I heat it with heat gun taking the action up to 200F and still no go which has always worked before.

Placed barrel in freezer for 24 hours, reset in vise, heated action up to 350F with Mapp and still no go; just will not budge. I have been told to take it up to 600F to melt possible thread locker which I am now thinking may have been used to seat the barrel after being reamed to 30-06AI.

So what do you think about 600F? I am not a fan of heating with Mapp but I am out of ideas. I have used the freezer, soaked the crap out of it, used pretty heavy rubber mallet to strike the action wrench so it was getting good shot of impact.

What's next?
 
Thread locker on a barrel is absolute idiocy.
The exact opposite of anti-seize- which is what's supposed to be used.
Typical red threadlocker breaks at 400 or so- not enough to change metallurgy but I'd be hesitant until last resort.

I'm puzzled-
When you say it won't budge, that just means you need a longer cheater bar- assuming you've got a stout, outside-the-action wrench like the Brownell's. I've put a four foot cheater on it and lifted my 220 lbs off the ground with it. Eventually, enough ft/lbs of torque will do it- or the barrel will slip in the vise. My guess is it's slipping? If not, put a pipe on it...the Wheeler may not be up to the task. Not uncommon for factory barrels to need 500-600 ft lbs or more.
 
My next try is I have some lead pipe stashed for fishing jigs that I will split and place in wood blocks. Friend swears by lead in blocks helps. Will say the wood blocks are not the greatest to hold up to torque so hope adding lead helps. The vise is mounted on a 8' steelcase industrial table that you could land a helo on it so stout. Have 4' bar in pole barn that is coming to party. Wished I had 6' and just might hit hardware store in morn. Getting some sheetrock tape as backup to wrap barrel in blocks. Then I will use my 6'4" 260 lbs to max!

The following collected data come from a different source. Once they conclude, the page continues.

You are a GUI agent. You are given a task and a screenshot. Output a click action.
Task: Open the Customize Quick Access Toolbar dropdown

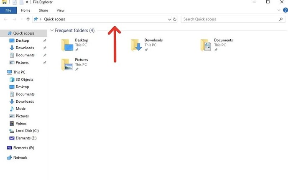pos(27,3)
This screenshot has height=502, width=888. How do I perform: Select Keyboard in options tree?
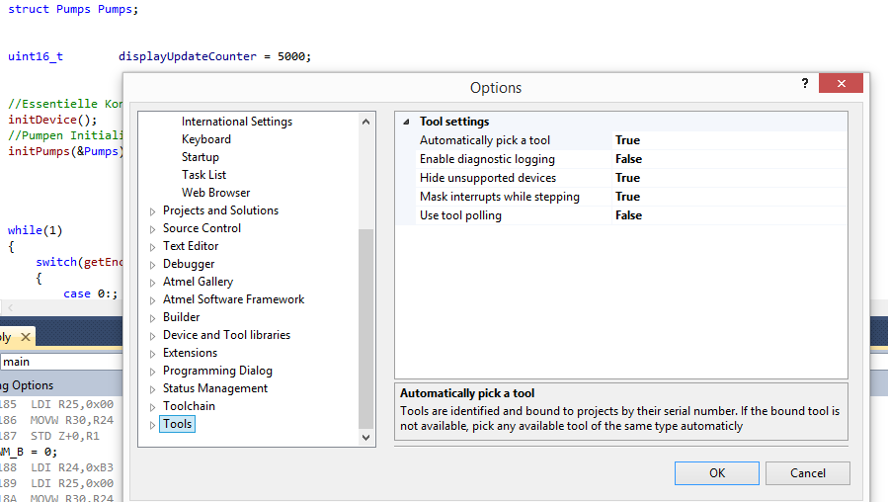pos(205,139)
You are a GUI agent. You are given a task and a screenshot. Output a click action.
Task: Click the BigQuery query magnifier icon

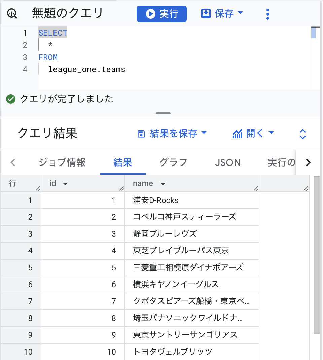coord(12,14)
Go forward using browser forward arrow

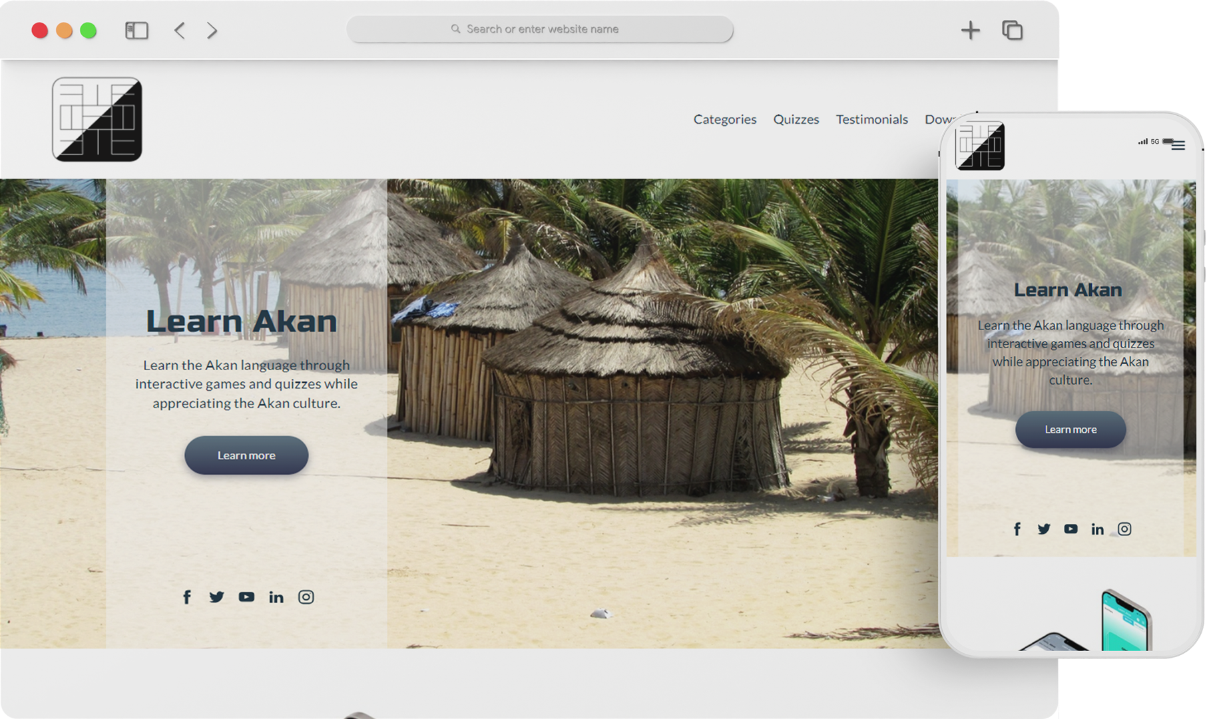(x=212, y=31)
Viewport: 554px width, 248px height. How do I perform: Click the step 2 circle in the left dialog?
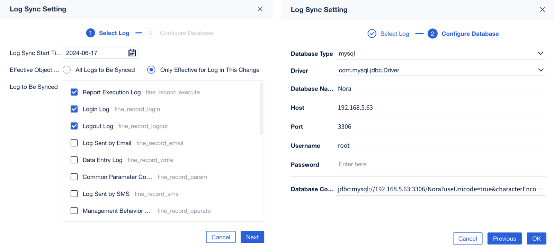pyautogui.click(x=151, y=33)
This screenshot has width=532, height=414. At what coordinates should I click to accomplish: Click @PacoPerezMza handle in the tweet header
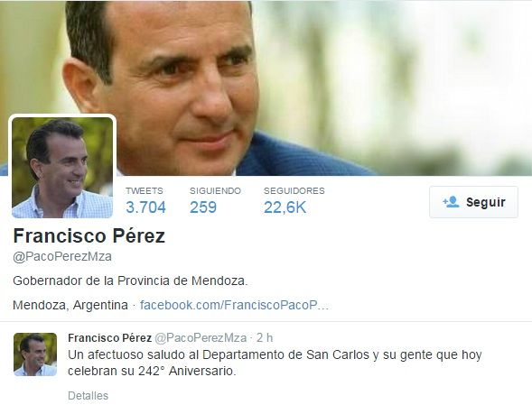[201, 337]
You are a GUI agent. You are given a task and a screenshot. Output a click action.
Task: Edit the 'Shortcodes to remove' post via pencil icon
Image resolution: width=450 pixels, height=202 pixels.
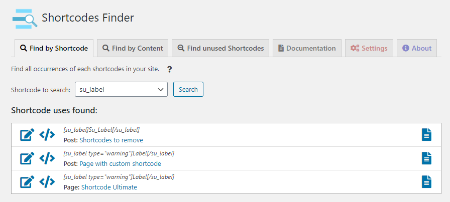[x=27, y=135]
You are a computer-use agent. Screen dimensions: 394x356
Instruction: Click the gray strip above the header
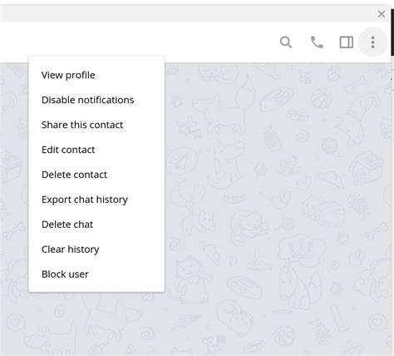click(x=189, y=14)
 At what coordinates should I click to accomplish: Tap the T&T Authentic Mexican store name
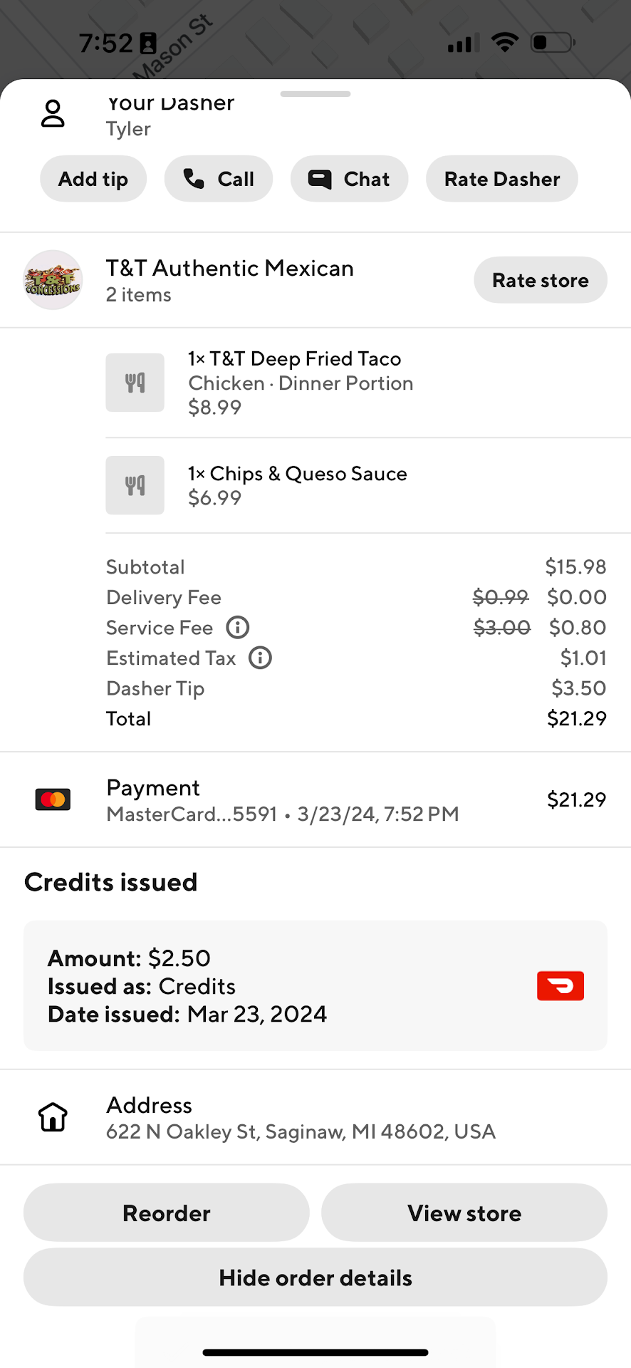pos(230,269)
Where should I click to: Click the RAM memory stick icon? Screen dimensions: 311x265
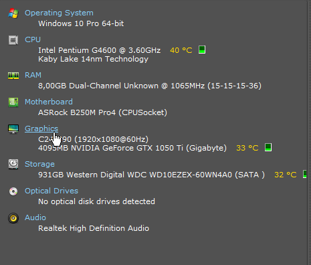point(13,76)
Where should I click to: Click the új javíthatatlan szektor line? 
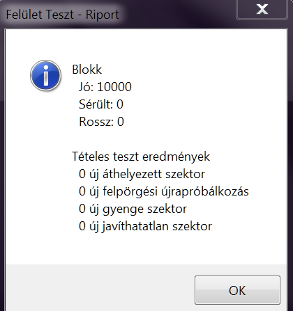[x=145, y=226]
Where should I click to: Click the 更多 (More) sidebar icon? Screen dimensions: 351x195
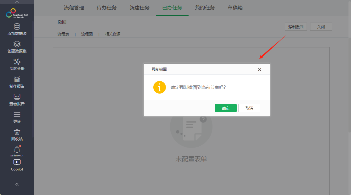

I'd like to save barrel if I could but last resort is cut it and place in garden for tomatoes.

Good comments! Thx!
 
I have the same action wrench and barrel vice and had no luck getting a Rem 700 22-250 off. I used rosin, sandpaper, and even crocus cloth on the wooden blocks to grip it. I would have tried the lead trick but didn't have any. I had soaked the barrel/ action with PB Blaster for almost two weeks prior to removal. Finally my machinist buddy asked "have you tried a pipe wrench?". A pipe wrench with the barrel vice and cheater bar on the action wrench did the trick. Marred the barrel, but I ended up screwing it back on to shoot this season. If this didn't work I would have had to get another vice, or cut a relief in the barrel.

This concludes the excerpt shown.